CHICAGO – Governor Rod R. Blagojevich today announced the creation of the Illinois Seismic Safety Task Force (SSTF) to enhance earthquake mitigation measures in the state so homeowners and business-owners have the protections they need if a damaging earthquake strikes, and buildings and other infrastructure are prepared to withstand seismic activity. The Seismic Safety Task Force will assess the adequacy of existing earthquake mitigation strategies, particularly of those in high-risk areas along fault lines in the southern portion of the state. The task force will provide the Governor with formal recommendations to further enhanced preparedness.
“Illinois was hit with a surprise earthquake a few weeks ago in which, thankfully, no one was hurt and damage was minimal. We were well prepared to respond to this incident, but there is more we can do now to limit damage from future earthquakes,” said Gov. Blagojevich. “I am creating the Seismic Safety Task Force to boost our preparations before an earthquake hits and to make sure Illinoisans aren’t struggling with liability issues afterwards.”
On April 18 at 4:37 a.m., a 5.2 magnitude earthquake was reported in Wabash County in southeastern Illinois, with shaking felt throughout Illinois. The state experienced 29 aftershocks measuring as high as magnitude 4.6. Damage from the incident was mostly minor.
The SSTF, which will be co-chaired by Michael McRaith, Director of the Illinois Division of Insurance, and Andrew Velasquez III, Director of the Illinois Emergency Management Agency, will find better ways to monitor seismic events and to limit the damage that results from an earthquake. The taskforce will identify ways to enhance protections for home- and business-owners who need earthquake insurance and determine the best way to make all forms of building structures stronger and more durable. It will be charged with establishing high-risk zones to further secure roads, bridges and buildings, including critical infrastructures such as hospitals, fire stations, police departments, schools and highway bridges. The SSTF will also work with local and national authorities who have implemented effective best-practices. The SSTF will meet for the first time in June 2008.
The SSTF will also work to:
· Review relevant public, commercial and residential building codes and the performance of non-structural components, particularly in high earthquake risk zones;
· Assess and provide guidance on consumer education on earthquake insurance for public, commercial and residential properties, particularly in high risk earthquake zones;
· Consider the creation of Illinois Earthquake Risk Zones and an Illinois Seismic Research Network to determine how Illinois seismic monitoring can be enhanced, if necessary;
· Explore public-private partnerships to heighten individual and business awareness of earthquake risk and related mitigation practices
· Provide recommendations to the Governor for enhanced preparedness.
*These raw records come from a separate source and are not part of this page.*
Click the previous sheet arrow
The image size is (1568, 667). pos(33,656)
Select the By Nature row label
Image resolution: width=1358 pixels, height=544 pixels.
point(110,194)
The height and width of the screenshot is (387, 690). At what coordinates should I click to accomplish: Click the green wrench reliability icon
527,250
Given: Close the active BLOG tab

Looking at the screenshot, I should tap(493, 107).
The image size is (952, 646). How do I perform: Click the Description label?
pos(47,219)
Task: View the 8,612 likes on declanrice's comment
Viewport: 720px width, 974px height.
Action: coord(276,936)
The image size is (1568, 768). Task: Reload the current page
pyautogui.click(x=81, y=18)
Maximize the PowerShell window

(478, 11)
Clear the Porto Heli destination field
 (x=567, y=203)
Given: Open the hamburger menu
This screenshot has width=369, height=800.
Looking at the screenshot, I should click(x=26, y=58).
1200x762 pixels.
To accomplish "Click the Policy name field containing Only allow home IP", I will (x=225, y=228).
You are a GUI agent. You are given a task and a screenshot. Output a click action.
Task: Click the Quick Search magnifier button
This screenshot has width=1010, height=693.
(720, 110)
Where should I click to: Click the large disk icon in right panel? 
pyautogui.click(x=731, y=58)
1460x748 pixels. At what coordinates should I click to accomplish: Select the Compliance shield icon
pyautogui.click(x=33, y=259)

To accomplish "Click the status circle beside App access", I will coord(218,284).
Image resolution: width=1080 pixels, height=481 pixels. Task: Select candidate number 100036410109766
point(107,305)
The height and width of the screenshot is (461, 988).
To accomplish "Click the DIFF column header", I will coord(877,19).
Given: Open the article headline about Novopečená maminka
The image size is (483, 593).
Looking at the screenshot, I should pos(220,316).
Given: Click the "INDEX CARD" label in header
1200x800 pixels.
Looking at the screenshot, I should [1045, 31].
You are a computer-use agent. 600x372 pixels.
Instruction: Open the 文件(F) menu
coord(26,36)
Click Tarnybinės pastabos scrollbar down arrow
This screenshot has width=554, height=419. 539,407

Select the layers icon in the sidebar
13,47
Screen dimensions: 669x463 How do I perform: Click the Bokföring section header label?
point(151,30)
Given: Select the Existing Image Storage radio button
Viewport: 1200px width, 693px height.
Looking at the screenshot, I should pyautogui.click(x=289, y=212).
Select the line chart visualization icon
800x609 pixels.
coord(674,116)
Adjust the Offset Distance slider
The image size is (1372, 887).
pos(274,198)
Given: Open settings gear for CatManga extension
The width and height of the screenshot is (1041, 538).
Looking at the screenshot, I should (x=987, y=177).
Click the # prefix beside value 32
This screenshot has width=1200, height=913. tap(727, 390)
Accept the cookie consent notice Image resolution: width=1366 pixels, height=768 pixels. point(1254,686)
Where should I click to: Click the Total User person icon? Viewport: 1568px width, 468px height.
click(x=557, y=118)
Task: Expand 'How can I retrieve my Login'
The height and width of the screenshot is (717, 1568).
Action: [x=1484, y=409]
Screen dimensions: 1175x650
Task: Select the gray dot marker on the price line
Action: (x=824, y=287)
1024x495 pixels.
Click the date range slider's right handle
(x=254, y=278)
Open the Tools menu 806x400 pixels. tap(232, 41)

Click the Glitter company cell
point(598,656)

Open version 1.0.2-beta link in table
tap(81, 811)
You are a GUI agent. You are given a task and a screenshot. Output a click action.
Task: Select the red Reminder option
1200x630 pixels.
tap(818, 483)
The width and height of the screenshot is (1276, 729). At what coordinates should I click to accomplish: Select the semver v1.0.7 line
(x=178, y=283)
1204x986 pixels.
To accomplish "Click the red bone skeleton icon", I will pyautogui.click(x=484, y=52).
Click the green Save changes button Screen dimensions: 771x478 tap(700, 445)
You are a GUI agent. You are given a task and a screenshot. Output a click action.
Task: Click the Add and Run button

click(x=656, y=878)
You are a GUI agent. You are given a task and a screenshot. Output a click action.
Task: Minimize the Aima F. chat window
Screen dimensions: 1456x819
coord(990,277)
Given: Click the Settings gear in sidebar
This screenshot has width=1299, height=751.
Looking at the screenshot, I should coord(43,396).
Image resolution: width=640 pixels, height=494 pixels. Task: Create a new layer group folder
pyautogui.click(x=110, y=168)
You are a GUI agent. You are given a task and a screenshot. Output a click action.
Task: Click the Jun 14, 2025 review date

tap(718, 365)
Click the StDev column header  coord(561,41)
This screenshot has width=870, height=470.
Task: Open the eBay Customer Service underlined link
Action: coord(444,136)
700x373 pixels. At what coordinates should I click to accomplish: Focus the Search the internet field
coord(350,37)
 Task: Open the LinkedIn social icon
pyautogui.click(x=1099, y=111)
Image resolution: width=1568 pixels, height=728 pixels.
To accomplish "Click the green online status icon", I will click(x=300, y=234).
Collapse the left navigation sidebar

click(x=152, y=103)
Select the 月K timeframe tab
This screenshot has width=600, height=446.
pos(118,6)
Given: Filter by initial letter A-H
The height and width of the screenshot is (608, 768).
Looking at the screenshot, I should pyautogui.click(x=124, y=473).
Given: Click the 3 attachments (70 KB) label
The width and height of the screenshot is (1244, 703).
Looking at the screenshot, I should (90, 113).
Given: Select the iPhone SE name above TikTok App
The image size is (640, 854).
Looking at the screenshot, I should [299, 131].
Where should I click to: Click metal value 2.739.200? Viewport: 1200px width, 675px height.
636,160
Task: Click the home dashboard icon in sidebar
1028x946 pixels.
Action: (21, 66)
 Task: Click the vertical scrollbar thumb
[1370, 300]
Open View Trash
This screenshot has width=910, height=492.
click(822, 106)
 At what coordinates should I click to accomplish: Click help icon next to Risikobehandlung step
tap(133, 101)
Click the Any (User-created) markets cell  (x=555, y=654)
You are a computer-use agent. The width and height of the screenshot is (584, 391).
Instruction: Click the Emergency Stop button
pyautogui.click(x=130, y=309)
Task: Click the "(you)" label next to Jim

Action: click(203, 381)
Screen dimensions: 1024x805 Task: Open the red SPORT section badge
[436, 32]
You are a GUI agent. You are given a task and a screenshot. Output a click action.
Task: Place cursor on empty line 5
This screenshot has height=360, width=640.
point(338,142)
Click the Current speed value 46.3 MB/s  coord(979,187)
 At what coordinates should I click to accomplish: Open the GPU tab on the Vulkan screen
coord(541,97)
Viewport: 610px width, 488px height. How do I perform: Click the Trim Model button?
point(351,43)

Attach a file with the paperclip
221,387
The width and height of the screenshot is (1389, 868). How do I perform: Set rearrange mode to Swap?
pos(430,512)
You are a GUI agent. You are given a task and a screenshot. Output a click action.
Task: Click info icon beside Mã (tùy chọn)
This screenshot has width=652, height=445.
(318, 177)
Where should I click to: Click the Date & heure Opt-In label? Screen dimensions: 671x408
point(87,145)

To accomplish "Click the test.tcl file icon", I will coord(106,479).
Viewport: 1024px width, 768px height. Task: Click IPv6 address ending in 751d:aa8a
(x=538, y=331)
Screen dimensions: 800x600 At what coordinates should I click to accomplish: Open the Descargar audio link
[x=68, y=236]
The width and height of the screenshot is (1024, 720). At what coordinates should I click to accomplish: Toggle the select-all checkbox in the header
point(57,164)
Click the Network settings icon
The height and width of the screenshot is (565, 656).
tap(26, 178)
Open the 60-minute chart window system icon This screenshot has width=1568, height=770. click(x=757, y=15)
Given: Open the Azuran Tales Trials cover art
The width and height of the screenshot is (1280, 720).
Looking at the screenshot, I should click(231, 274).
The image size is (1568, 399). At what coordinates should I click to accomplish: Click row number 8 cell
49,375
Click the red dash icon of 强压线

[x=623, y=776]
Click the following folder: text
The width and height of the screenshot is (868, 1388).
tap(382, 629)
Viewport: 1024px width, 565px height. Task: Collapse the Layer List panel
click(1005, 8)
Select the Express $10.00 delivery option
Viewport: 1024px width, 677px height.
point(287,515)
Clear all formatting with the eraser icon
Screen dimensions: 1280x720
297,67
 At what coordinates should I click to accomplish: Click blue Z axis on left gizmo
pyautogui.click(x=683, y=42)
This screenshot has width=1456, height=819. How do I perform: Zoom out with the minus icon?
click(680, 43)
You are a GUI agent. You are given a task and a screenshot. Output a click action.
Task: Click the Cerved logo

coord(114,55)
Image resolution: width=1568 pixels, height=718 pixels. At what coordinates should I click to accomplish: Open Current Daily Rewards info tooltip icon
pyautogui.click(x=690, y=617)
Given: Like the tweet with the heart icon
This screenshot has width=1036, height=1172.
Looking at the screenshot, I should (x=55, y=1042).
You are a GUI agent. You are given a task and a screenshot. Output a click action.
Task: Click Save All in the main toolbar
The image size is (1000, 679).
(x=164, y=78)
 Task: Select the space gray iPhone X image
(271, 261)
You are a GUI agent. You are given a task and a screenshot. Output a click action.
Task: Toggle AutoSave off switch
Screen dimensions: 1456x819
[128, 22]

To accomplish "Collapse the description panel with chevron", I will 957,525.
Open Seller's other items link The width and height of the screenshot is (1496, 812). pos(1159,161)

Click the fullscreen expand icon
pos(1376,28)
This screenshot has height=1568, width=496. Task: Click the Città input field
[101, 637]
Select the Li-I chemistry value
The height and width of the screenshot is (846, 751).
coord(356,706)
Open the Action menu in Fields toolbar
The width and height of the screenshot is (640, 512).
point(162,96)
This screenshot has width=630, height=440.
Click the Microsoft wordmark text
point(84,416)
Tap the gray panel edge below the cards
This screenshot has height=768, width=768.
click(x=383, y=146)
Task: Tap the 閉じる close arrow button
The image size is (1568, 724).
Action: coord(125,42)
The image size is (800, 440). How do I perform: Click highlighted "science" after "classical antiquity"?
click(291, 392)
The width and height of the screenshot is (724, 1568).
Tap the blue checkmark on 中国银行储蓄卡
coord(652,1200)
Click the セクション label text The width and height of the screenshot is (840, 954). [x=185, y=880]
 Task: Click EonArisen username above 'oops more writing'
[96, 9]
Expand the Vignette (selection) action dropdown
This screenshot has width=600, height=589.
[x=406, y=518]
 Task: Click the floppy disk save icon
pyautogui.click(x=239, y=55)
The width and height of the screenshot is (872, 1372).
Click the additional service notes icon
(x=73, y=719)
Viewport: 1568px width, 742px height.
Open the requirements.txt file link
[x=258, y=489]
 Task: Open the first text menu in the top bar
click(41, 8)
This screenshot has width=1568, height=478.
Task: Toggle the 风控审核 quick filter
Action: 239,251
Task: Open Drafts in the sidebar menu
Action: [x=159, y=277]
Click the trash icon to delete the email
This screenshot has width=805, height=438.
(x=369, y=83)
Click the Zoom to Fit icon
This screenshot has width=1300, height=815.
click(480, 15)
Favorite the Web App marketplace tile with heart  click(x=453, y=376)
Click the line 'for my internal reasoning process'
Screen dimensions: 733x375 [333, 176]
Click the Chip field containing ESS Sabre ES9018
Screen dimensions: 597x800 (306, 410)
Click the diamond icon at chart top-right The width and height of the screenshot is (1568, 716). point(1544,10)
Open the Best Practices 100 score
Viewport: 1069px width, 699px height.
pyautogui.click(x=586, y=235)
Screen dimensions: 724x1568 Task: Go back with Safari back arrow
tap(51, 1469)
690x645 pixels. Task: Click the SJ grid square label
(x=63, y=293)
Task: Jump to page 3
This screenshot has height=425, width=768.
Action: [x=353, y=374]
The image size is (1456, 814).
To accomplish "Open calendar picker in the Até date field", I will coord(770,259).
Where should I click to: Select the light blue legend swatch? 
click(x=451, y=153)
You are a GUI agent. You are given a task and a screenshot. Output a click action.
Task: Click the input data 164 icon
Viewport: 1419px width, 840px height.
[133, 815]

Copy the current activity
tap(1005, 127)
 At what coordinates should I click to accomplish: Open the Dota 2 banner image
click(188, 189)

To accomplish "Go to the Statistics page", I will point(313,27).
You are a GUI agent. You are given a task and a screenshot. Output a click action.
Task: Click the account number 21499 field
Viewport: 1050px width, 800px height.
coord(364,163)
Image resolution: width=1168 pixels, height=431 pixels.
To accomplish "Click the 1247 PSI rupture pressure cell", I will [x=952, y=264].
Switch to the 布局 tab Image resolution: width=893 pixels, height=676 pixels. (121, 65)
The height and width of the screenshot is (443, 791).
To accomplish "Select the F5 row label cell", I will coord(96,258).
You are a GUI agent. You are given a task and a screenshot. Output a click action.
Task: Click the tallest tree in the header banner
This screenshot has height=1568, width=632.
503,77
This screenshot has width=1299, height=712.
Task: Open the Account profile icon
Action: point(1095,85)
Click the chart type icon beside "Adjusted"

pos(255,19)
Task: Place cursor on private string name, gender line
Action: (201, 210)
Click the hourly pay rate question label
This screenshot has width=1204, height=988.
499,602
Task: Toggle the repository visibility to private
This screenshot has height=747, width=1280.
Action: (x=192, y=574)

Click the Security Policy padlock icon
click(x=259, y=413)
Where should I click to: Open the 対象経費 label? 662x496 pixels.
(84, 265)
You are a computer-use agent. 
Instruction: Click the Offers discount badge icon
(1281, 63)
“Recent events illustrate the unpredictable force of an earthquake to which so much of Illinois is vulnerable. We look forward to working with leaders from around the State so that the people of Illinois have the insurance and financial security to protect their families, homes and businesses,” said Michael McRaith, Director, Division of Insurance, IDFPR.
Since earthquakes are rare in the Midwest, most home and business-owners have historically declined to purchase earthquake insurance, which is offered as separate coverage at additional costs. If a homeowner does not have earthquake insurance, damage caused by the earthquake may not be covered. Current Illinois law does require notice to homeowner insurance applicants in high risk zones of the availability of earthquake insurance. SSTF will determine if the state earthquake insurance market adequately covers public, commercial, and private-residential property owners.
“Last month’s earthquake was a wake-up call that earthquakes are a very real risk in Illinois and we need to be prepared,” said Dir. Velasquez. “While the state maintains a constant readiness to respond to any type of emergency, including earthquakes, it’s important to ensure that people in high-risk areas are also prepared for the unexpected. I look forward to working with task force members to address these issues.”
In addition to the Division of Insurance and IEMA, the task force will comprise of members from public, private and academic fields, specifically the Capital Development Board, ComEd, Illinois Department of Transportation (IDOT), Illinois Red Cross, Illinois State Geological Survey, Illinois Insurance Association, Illinois Municipal League, Office of the State Fire Marshall (OSFM), Southern Illinois University (SIU) Department of Geology, Thornton Tomasetti, Underwriters Laboratories, University of Illinois, Urbana-Champaign (UIUC) Department of Geology, and members of the Illinois General Assembly.
“Thousands of Illinois families were caught off guard by the recent earthquake that struck Illinois. I am delighted to be part of this task force, a coalition that will address the truly devastating affects of earthquakes, especially downstate and in other high-risk areas. We will work together to find effective ways to limit the damage and help create awareness among communities statewide,” said Rep. Brandon Phelps, (D-Harrisburg).